Learning Optimal Prescriptive Trees from Observational Data
This addresses the need for interpretable and data-driven interventions in domains like public health and personalized medicine, offering a novel approach that does not require randomized data.
The paper tackles the problem of learning interpretable treatment assignment policies from observational data, proposing a method using mixed-integer optimization that is asymptotically exact and shows significant performance improvements in finite samples, with demonstrated gains in incorporating constraints like budget and fairness.

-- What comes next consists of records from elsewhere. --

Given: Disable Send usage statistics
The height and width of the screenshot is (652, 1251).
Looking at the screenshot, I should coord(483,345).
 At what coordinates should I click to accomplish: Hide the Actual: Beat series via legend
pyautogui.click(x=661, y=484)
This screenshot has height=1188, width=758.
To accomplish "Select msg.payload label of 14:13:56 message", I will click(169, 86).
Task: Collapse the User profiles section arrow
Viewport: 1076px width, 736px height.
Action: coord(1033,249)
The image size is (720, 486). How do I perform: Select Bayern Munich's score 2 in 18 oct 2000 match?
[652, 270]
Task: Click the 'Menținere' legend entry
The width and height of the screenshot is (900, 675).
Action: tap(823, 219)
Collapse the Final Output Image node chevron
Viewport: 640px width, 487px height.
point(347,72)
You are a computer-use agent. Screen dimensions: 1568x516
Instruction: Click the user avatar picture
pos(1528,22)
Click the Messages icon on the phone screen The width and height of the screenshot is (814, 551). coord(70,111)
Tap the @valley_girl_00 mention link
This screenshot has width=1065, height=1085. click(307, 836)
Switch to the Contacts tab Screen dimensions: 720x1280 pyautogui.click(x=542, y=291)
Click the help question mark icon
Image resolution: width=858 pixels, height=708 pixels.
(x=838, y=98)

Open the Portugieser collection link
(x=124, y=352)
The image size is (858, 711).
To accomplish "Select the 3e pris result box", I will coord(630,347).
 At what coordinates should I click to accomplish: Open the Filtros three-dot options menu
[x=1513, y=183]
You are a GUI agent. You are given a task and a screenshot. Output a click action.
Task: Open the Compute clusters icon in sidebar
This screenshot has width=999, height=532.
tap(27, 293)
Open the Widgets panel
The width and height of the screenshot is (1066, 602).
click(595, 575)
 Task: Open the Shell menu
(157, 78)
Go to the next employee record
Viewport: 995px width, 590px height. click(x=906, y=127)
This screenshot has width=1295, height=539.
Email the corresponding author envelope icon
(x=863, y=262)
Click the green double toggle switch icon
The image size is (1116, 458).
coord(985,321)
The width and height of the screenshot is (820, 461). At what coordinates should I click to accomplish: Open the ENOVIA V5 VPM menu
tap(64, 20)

We consider the problem of learning an optimal prescriptive tree (i.e., an interpretable treatment assignment policy in the form of a binary tree) of moderate depth, from observational data. This problem arises in numerous socially important domains such as public health and personalized medicine, where interpretable and data-driven interventions are sought based on data gathered in deployment -- through passive collection of data -- rather than from randomized trials. We propose a method for learning optimal prescriptive trees using mixed-integer optimization (MIO) technology. We show that under mild conditions our method is asymptotically exact in the sense that it converges to an optimal out-of-sample treatment assignment policy as the number of historical data samples tends to infinity. Contrary to existing literature, our approach: 1) does not require data to be randomized, 2) does not impose stringent assumptions on the learned trees, and 3) has the ability to model domain specific constraints. Through extensive computational experiments, we demonstrate that our asymptotic guarantees translate to significant performance improvements in finite samples, as well as showcase our uniquely flexible modeling power by incorporating budget and fairness constraints.